Later in the novel: Power Horton [Gower Wilson] is offshore in a dinghy at Old Settlement Beach with a female assistant, Ona, who plays out the fine net from the rear of this small boat:

“’Ona you stay in the boat and pay out the net…close in gradually. Don’t scare the fish’. Power dipped the oar again lightly, hardly feathering the surface, but keeping the boat moving … Ona stood with her legs apart in the stern and paid out the net slowly…the weight of the net began to be felt. The shore crew hauled on it, hand over hand in rhythm. The net was floating wide. They heard the flip-flop of small fish already caught in the meshes. Some jumped high and gained freedom.  Power pulled into the shore a couple of hundred yards farther down the beach from where … the others were hauling on the rope. He jumped out and beached the boat. Ona plunged in up to her waist on the outside of the net and walked around the wide semi-circle where it floated, turning the edge of it down so that a big pocket was made for the catch. ‘Pull even!’ shouted Power to the crew on the beach. ‘Pull low’. ‘Keep your lead line down can’t you? Right down … The fish are in the net now. Tons of them’….
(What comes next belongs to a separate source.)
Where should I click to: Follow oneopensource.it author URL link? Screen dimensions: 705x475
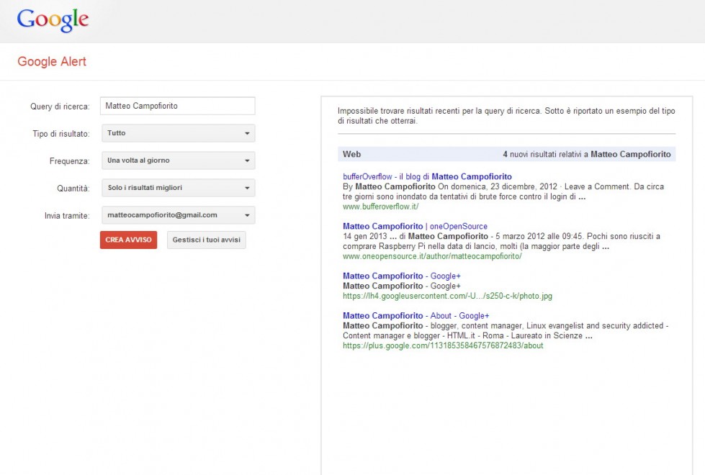point(432,256)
Hand over hand, standing in a row at each end of the net, for Power had attached a second rope to his end and Nina and Jip [Joyce and Alan Wilson] had joined him…. The garfish were plopping, rising to the surface, struggling for life and liberty, falling into the net, tumbling over and over, brushing against one another. The net closed like a gunny bag over the steel-grey horde. The ropes fell into wide coils on the wet sand at the water’s edge. The weight was almost too much…they dragged the net high inshore; fish tumbling, turning, fighting for their lives; flashing like silver lightning to the hiss of the net being dragged over wet sand.

Power and Tom gave it a final heave and the fish were safely beached…. ‘Anything not a garfish you throw back. Except the young trevally. They make good eating. And throw back the very young gars. It gives them a chance to grow bigger…’ Ess brought a big potato sack down to the water’s edge and held it with the top wide open to receive the squirming fish…’Each of you count your fish as you put them in your sack, then we’ll count the total….’ instructed Power….
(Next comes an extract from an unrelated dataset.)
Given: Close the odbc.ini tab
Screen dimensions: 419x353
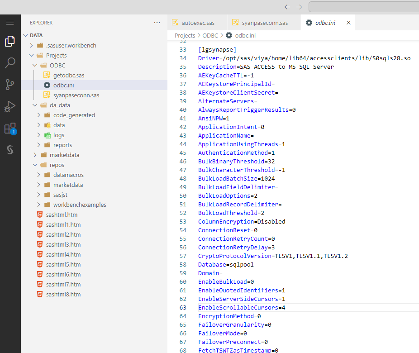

‘One hundred and forty’ said Power when the last of the silver fish was in the bag.

Gower Wilson and fishermen
Gower Wilson [aka ‘Power Horton’] seated behind fishermen near Wilsons’ Landing. Photo: courtesy LHI Historical Society.

Power [directed] the rest of the crew to walk round the rocks by the landing where there were rock pools filled with water to clean the fish …. Ona was there before him a kerosene-tin full of clean seawater beside her. In the pitted rocks there were small pools left by the last tide. The girls threw the fish into these when the men had cleaned their innards out with their stripping knives. Each man carried a knife at his belt and found a dozen uses for it between sunrise and sunset.

Power beached the boat and brought up the sack and spilled [more] … fish out on the plateau of rocks. [Two of the men] slit the gars from end to end, stripped their entrails, and threw the fish to the girls to scrape out the fine black mucous-skin with their thumbnails … Power was dousing the cleaned gars in the kerosene-tin and putting them in the potato bag. He threw the dirty water into the sea …”

From Marlowe’s description, it is evident that the crew of the Marsina were destined to get a hefty box of gars when they called at Lord Howe. In the next Episode Mary Marlowe tackles rat hunting and seed packing.

The Lord Howe Island Signal 28 August 2021

This article appeared in The Lord Howe Island Signal, 28 August 2021.